:: What to work on ::
Check each line of the records below and collect those holding "status".

*** Exercise data ***

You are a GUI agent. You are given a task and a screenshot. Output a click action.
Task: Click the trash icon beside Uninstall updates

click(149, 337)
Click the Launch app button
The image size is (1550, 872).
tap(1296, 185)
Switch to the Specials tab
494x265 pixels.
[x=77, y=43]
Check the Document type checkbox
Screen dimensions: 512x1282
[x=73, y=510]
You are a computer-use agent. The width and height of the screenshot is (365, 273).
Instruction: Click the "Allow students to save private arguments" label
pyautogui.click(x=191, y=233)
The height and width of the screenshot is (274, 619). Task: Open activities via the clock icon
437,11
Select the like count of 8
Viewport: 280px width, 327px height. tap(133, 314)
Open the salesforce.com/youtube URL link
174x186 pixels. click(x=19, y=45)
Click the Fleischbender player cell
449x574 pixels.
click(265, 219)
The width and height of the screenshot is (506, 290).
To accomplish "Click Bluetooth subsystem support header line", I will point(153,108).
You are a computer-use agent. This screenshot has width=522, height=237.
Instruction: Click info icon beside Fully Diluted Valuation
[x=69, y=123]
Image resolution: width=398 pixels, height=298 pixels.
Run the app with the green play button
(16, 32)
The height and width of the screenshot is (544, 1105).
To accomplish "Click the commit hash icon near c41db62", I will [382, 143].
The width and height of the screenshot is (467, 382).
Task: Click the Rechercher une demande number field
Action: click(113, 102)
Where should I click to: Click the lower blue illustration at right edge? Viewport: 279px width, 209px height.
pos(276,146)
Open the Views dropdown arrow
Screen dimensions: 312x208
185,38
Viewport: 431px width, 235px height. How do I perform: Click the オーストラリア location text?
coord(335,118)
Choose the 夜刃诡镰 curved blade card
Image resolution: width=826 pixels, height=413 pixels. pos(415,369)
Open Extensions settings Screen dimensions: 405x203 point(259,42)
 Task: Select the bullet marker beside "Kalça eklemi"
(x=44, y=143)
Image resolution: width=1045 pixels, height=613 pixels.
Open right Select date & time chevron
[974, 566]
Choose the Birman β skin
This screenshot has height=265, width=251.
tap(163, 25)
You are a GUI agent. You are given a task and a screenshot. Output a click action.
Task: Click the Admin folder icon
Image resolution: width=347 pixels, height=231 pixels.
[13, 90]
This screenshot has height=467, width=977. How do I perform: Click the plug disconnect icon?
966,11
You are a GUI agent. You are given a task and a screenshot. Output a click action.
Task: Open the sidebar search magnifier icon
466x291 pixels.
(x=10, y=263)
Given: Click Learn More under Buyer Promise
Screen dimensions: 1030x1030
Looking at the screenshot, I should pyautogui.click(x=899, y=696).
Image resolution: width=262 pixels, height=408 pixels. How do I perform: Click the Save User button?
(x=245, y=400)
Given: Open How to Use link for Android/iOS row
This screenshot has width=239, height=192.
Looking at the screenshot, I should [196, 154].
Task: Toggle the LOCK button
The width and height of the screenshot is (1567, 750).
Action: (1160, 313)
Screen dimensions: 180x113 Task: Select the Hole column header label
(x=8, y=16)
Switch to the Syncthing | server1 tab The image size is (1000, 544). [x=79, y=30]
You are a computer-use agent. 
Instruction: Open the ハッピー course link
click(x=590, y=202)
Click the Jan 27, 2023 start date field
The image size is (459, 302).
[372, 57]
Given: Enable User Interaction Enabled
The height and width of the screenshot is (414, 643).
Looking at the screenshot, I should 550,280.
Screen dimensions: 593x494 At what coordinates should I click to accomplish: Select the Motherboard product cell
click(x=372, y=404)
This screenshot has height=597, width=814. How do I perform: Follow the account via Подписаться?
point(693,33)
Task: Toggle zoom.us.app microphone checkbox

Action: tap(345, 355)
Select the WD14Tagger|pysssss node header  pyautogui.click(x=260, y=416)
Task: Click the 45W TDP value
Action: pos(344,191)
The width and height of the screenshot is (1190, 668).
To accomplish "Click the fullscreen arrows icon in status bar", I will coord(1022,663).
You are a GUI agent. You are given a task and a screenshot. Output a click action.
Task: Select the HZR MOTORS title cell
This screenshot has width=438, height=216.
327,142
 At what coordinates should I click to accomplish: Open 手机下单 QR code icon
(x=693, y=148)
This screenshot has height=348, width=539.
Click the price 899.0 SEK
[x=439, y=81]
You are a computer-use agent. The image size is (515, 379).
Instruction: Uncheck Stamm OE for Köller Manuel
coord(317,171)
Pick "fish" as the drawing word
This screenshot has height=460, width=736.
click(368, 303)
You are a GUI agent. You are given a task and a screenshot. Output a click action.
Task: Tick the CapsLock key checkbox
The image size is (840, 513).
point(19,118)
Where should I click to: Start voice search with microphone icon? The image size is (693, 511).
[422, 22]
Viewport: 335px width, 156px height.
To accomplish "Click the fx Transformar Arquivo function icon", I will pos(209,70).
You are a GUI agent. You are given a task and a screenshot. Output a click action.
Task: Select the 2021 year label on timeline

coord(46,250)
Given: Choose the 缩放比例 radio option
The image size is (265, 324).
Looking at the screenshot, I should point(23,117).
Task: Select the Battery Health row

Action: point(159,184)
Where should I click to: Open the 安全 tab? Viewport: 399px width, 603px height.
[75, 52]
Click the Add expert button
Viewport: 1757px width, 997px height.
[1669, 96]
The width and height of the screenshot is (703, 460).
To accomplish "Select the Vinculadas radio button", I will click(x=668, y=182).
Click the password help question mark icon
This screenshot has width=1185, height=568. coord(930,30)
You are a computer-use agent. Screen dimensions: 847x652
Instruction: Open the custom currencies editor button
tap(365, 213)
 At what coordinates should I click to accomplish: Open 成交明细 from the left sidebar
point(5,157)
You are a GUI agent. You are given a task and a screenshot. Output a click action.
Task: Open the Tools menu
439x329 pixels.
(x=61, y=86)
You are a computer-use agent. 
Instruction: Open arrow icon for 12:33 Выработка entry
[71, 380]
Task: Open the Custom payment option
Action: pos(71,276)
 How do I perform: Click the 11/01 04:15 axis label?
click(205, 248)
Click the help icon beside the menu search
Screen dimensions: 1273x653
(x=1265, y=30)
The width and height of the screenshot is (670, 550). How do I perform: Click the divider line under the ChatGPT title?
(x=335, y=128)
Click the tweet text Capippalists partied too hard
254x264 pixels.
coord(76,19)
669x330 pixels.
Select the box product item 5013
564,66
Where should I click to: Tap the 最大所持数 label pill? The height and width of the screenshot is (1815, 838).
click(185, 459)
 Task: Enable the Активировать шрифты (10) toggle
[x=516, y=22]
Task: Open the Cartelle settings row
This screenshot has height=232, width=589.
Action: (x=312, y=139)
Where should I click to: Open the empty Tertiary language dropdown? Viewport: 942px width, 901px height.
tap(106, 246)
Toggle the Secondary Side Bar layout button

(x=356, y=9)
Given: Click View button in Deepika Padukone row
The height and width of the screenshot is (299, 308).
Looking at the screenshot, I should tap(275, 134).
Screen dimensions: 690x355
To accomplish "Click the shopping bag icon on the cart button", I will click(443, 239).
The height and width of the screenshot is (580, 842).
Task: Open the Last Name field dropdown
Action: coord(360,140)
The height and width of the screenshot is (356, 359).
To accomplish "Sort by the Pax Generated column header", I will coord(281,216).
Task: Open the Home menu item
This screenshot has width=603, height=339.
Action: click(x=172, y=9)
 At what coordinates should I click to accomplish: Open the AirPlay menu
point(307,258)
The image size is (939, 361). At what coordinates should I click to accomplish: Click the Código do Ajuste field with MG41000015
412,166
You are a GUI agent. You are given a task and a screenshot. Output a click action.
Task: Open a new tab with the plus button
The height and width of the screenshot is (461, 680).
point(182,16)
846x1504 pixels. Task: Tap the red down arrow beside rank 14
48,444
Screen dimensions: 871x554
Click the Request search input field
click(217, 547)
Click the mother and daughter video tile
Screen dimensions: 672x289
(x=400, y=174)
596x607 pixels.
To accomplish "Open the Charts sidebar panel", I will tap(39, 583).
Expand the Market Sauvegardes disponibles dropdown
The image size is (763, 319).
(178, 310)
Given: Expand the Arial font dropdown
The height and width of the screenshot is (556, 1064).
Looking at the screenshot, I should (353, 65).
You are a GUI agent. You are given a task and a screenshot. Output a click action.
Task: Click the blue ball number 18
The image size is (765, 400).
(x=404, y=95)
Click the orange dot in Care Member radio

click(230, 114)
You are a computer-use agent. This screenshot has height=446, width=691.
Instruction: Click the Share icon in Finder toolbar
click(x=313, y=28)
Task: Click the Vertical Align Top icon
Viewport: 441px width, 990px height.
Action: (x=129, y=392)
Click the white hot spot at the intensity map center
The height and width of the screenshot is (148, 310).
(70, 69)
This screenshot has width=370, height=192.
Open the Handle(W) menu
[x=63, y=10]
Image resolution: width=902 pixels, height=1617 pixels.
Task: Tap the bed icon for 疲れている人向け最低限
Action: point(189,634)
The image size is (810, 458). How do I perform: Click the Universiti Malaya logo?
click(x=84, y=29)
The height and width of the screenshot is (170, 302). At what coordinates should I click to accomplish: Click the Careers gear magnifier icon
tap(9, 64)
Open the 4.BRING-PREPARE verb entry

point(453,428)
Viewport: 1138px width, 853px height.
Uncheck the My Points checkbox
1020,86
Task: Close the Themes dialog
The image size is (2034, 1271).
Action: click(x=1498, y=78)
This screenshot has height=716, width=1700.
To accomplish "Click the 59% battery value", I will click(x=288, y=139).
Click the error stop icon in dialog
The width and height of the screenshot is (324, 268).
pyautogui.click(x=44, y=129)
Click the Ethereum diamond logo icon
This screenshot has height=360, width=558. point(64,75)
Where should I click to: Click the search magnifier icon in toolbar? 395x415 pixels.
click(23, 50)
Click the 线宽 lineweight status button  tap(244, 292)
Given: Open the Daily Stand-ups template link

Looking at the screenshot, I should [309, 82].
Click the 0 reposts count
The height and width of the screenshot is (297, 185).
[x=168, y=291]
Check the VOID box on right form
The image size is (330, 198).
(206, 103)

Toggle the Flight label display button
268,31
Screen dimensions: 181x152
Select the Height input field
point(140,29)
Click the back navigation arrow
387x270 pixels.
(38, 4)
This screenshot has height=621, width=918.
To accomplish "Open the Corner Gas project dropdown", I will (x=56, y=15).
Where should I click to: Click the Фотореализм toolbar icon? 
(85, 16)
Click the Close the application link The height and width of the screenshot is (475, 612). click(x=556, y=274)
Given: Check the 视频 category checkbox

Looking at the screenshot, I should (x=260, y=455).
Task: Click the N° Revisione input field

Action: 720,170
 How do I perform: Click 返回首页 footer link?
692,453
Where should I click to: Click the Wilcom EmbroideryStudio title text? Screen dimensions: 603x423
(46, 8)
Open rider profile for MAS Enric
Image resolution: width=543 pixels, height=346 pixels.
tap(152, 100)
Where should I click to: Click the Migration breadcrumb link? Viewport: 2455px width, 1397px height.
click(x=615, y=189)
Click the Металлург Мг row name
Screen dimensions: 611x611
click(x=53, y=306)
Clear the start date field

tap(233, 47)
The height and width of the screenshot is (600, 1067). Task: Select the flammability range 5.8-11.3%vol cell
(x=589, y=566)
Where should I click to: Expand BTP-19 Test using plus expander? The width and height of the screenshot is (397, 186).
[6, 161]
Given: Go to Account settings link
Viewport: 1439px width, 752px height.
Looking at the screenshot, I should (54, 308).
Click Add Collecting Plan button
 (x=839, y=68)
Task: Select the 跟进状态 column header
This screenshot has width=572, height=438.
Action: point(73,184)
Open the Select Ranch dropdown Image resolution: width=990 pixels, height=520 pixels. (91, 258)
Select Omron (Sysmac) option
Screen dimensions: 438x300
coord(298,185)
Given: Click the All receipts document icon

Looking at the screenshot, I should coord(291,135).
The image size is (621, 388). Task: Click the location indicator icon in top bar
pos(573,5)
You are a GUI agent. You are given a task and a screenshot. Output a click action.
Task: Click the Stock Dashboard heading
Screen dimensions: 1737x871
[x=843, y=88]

*** End of Exercise data ***

:: Answer below ::
To accomplish "Click the fullscreen arrows icon in status bar", I will coord(1022,663).
Click the 线宽 lineweight status button  tap(244, 292)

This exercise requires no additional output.